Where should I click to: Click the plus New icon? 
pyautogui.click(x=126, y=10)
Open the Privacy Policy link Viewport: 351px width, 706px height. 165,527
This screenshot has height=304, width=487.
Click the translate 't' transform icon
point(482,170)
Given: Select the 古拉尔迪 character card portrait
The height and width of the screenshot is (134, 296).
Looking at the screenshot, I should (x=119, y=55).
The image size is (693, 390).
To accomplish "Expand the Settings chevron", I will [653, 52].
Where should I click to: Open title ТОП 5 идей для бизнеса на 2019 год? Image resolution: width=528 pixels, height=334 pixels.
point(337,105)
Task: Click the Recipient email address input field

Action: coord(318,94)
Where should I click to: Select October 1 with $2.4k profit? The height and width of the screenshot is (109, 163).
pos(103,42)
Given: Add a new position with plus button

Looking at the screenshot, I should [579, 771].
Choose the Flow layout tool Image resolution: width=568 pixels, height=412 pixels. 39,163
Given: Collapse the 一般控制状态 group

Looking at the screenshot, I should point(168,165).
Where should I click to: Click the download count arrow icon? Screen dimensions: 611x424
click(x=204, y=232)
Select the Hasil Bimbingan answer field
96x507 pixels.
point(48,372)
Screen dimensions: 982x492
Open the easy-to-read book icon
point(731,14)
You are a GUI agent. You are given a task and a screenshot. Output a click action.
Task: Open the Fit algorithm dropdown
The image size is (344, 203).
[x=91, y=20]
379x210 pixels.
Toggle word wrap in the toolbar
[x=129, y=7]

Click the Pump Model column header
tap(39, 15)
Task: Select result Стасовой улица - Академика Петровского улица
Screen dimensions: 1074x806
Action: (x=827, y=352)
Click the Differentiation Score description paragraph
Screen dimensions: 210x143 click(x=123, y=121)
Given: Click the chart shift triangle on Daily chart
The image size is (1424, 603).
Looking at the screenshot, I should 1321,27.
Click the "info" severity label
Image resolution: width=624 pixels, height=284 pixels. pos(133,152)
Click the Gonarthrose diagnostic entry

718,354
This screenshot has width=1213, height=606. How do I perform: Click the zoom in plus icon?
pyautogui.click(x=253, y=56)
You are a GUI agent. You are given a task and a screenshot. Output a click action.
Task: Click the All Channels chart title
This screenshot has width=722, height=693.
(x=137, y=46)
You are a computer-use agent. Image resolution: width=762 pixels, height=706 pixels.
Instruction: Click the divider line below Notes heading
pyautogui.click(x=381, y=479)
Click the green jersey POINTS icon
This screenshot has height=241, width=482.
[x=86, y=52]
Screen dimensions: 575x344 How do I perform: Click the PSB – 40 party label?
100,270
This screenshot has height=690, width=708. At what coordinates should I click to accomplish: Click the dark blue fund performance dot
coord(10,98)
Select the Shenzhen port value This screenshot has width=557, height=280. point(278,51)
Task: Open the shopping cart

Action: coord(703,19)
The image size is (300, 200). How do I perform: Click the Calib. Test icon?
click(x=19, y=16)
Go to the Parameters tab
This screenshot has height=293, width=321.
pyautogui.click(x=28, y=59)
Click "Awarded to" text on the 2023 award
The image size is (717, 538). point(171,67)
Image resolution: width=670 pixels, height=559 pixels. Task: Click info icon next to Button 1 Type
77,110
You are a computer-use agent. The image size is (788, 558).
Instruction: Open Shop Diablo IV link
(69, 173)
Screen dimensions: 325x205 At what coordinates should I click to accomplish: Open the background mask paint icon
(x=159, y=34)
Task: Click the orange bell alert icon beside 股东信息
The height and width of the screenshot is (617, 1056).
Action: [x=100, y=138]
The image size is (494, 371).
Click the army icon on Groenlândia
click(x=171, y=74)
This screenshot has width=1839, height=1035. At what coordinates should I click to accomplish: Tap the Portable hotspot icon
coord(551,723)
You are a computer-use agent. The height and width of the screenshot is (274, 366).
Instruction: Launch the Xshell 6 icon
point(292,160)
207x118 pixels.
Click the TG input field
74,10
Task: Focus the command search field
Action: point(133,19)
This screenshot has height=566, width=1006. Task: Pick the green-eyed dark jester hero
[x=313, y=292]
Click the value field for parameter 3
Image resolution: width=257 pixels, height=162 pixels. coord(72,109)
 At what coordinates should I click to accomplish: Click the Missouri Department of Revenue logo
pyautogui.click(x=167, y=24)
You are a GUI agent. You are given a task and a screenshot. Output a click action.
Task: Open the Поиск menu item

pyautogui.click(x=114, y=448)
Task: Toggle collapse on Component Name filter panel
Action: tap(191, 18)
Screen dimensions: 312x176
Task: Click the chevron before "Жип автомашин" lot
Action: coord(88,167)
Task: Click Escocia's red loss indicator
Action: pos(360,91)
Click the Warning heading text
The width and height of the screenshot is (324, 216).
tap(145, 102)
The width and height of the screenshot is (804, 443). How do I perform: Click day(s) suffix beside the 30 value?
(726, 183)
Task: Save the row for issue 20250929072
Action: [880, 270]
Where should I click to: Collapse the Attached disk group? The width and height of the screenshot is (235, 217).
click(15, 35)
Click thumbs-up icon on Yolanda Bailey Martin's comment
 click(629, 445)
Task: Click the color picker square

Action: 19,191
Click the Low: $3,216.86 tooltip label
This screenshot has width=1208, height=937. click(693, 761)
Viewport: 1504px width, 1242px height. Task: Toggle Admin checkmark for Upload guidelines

--

WHAT IS BEING ASKED: The word "Viewport" is the filter: copy every line of the listing above that contains it.

FINISHED EXERCISE:
Open the Privacy Policy link Viewport: 351px width, 706px height. 165,527
Viewport: 1504px width, 1242px height. Task: Toggle Admin checkmark for Upload guidelines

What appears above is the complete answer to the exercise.